7 Auch der Anspruch eines Verfahrensbeteiligten auf Gewährung rechtlichen Gehörs gemäß Art. 103 Abs. 1 GG, § 108 Abs. 2 VwGO verlangt nicht, dass das Gericht dessen gesamtes Vorbringen in den Entscheidungsgründen wiederzugeben und zu jedem einzelnen Gesichtspunkt Stellung zu nehmen hat. Vielmehr sind nur diejenigen Gründe anzugeben, die für die richterliche Überzeugung leitend gewesen sind. Das Gericht kann sich auf die Darstellung und Würdigung derjenigen tatsächlichen und rechtlichen Gesichtspunkte beschränken, auf die es nach seinem Rechtsstandpunkt entscheidungserheblich ankommt (vgl. § 108 Abs. 1 Satz 2 VwGO). Daher kann aus dem Umstand, dass das Gericht einen Aspekt des Vorbringens eines Beteiligten in den Urteilsgründen nicht abgehandelt hat, nur dann geschlossen werden, es habe diesen Aspekt nicht in Erwägung gezogen, wenn er nach dem Rechtsstandpunkt des Gerichts eine Frage von zentraler Bedeutung betrifft (BVerfG, Beschluss vom 19. Mai 1992 - 1 BvR 986/91 - BVerfGE 86, 133 <145 f.>; BVerwG, Urteil vom 5. Juli 1994 a.a.O. S. 209 f. und S. 27 f., Beschluss vom 21. Juni 2007 - BVerwG 2 B 28.07 - Buchholz 235.1 § 58 BDG Nr. 3 Rn. 6; stRspr).

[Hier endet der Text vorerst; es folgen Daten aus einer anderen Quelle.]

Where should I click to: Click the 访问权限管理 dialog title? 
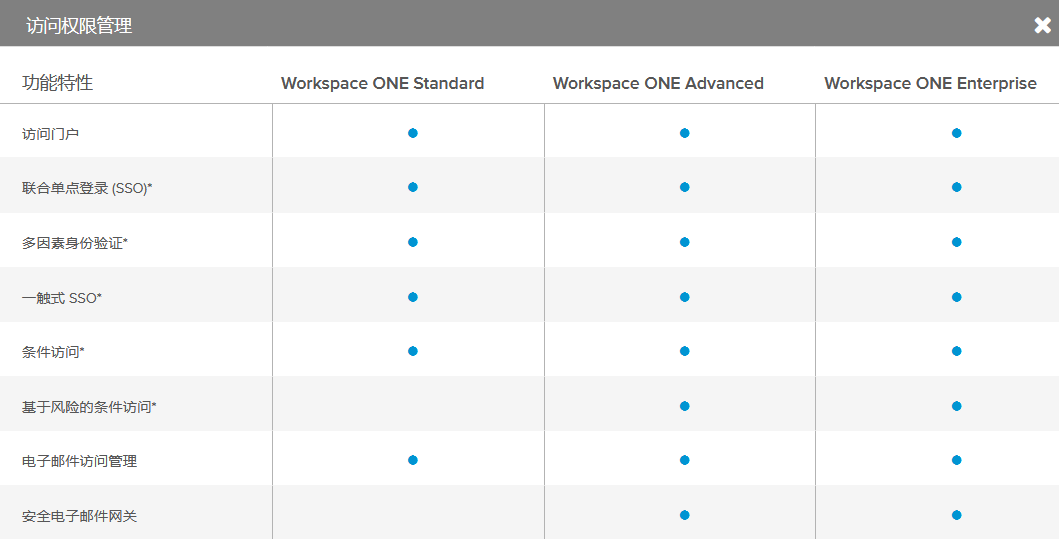coord(79,26)
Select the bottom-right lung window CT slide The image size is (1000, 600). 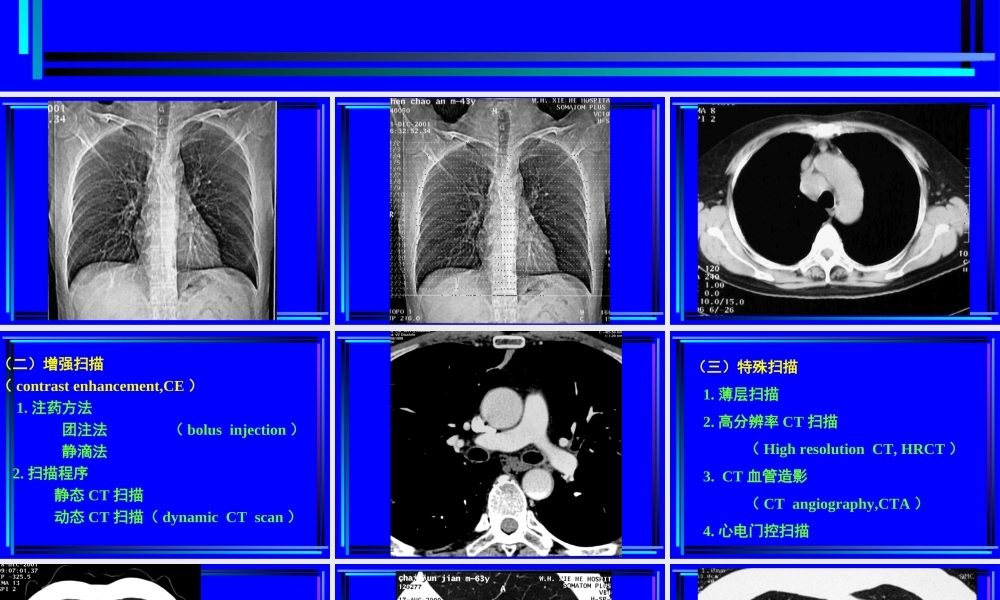coord(833,584)
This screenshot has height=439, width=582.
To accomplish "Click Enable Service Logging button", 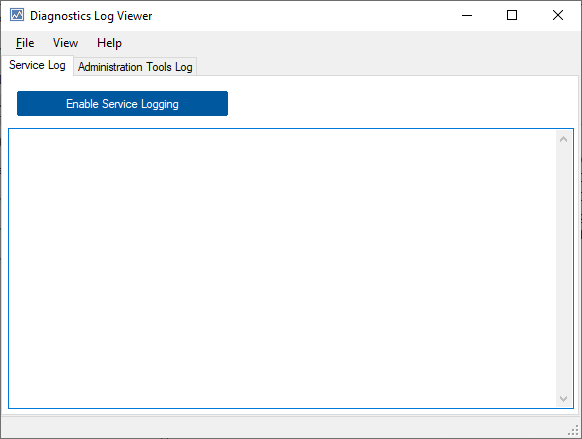I will [x=122, y=104].
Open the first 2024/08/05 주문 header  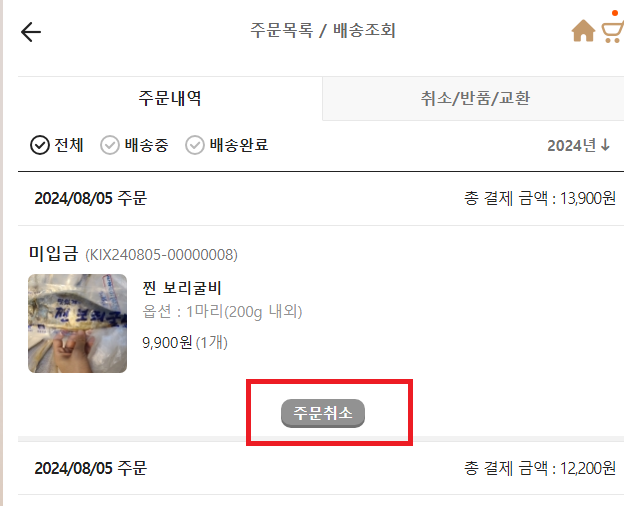[91, 198]
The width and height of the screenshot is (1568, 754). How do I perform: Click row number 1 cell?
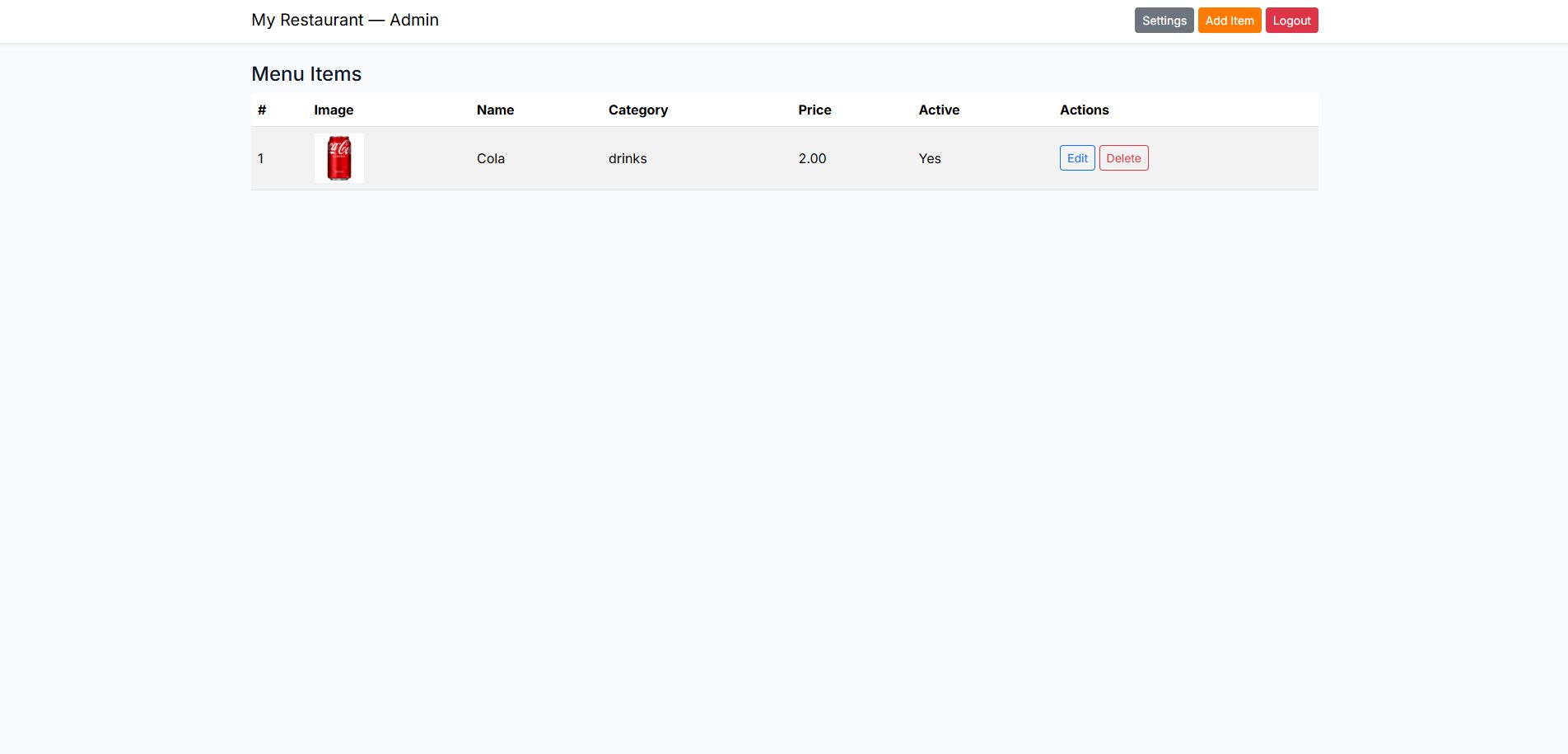tap(261, 158)
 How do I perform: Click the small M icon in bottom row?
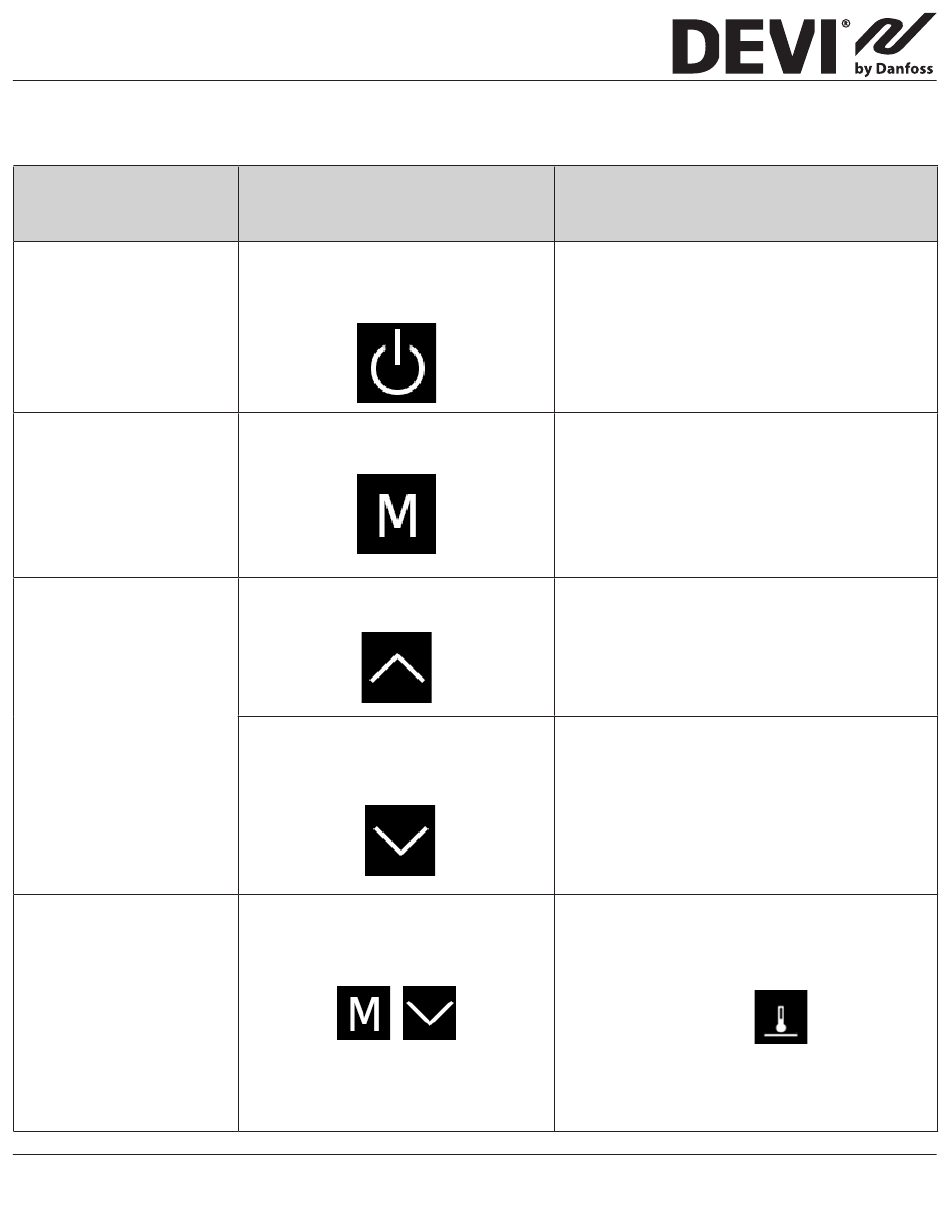pos(364,1013)
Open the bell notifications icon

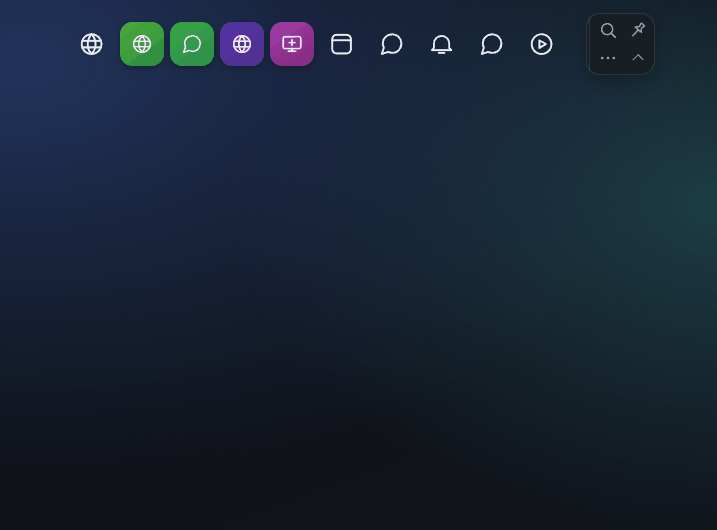(442, 44)
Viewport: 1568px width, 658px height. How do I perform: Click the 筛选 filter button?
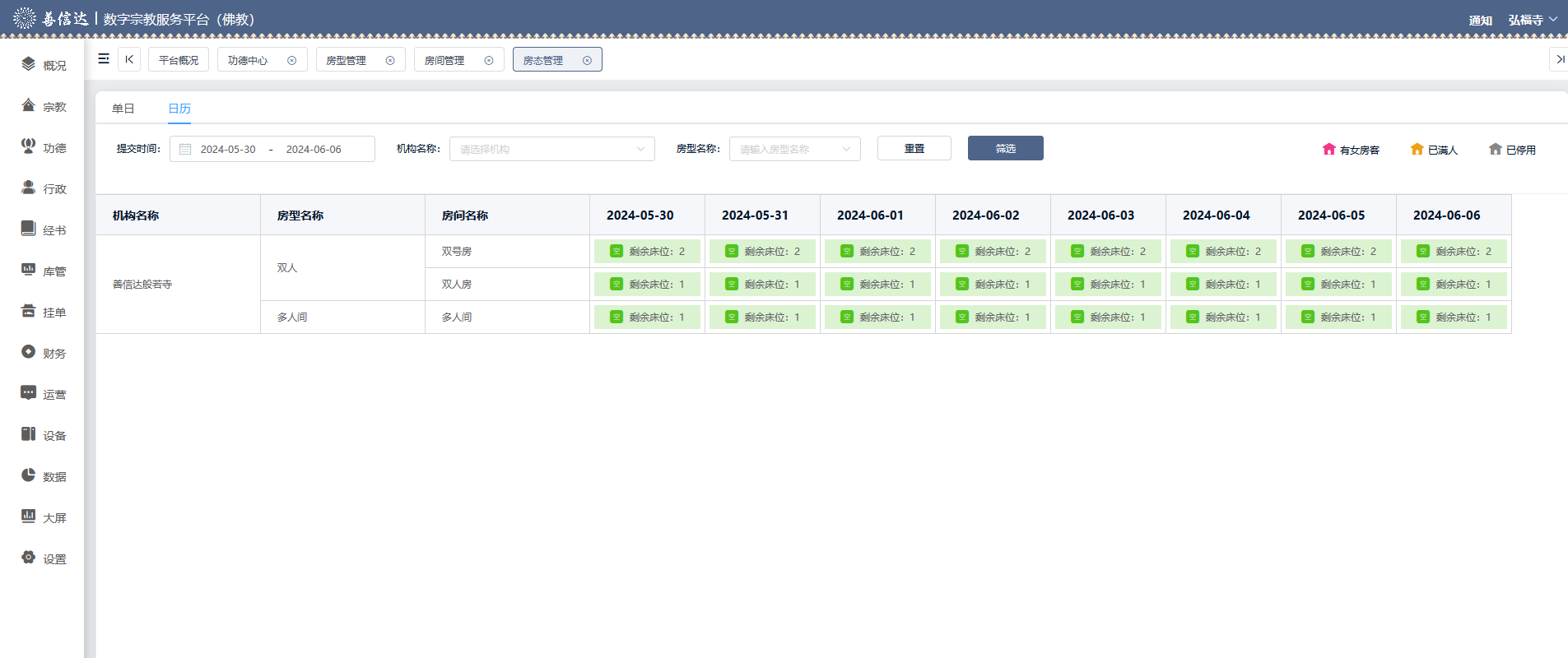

8 Nach dem Rechtsstandpunkt des Oberverwaltungsgerichts ist über den vorübergehenden Charakter einer Verwendung aufgrund einer Gesamtwürdigung aller damit in Zusammenhang stehenden Umstände zu entscheiden. Diese Auslegung des Begriffs der vorübergehenden Verwendung im Sinne von § 1 Satz 2 2. BesÜV hat das Oberverwaltungsgericht folgerichtig auf den von ihm festgestellten Sachverhalt angewandt. Es hat der Versetzung an den Standort Koblenz keine Bedeutung beigemessen, weil damit nach den tatsächlichen Feststellungen von vornherein keine Dienstleistung des Klägers an diesem Standort beabsichtigt war und der Kläger dies erkennen musste. Die Versetzung habe lediglich die Grundlage für die Verwendung des Klägers im Rahmen der Auslandsmission im Kosovo geschaffen. Deren vorübergehender Charakter ergebe sich daraus, dass der Verwendungszeitraum in der Kommandierungsverfügung, auf die die Versetzungsverfügung verwies, auf den 29. Juni 2000 befristet gewesen sei. Die tatsächlichen Feststellungen, die dieser rechtlichen Würdigung zugrunde liegen, sind gemäß § 137 Abs. 2 VwGO für den Senat bindend.
9 Die Behauptung des Klägers, das Oberverwaltungsgericht habe auf den inneren, nicht aber auf den ausdrücklich erklärten Willen des Dienstherrn abgestellt, lässt sich nicht mit den Feststellungen des Oberverwaltungsgerichts zum Erklärungsinhalt der Versetzungsverfügung vereinbaren. Danach wies diese zwar keine Eintragung zur voraussichtlichen Verwendungsdauer und zum Datum des Dienstantritts aus, verwies aber auf die Kommandierungsverfügung für den Einsatz. In dieser wurde der Verwendungszeitraum bis zum 29. Juni 2000 befristet. Auch erscheint es nicht nachvollziehbar, dass sich der Kläger nicht darüber im Klaren gewesen sein soll, dass er nicht für die Dienstleistung am Standort Koblenz, sondern für einen zeitlich begrenzten Auslandseinsatz im Kosovo vorgesehen war.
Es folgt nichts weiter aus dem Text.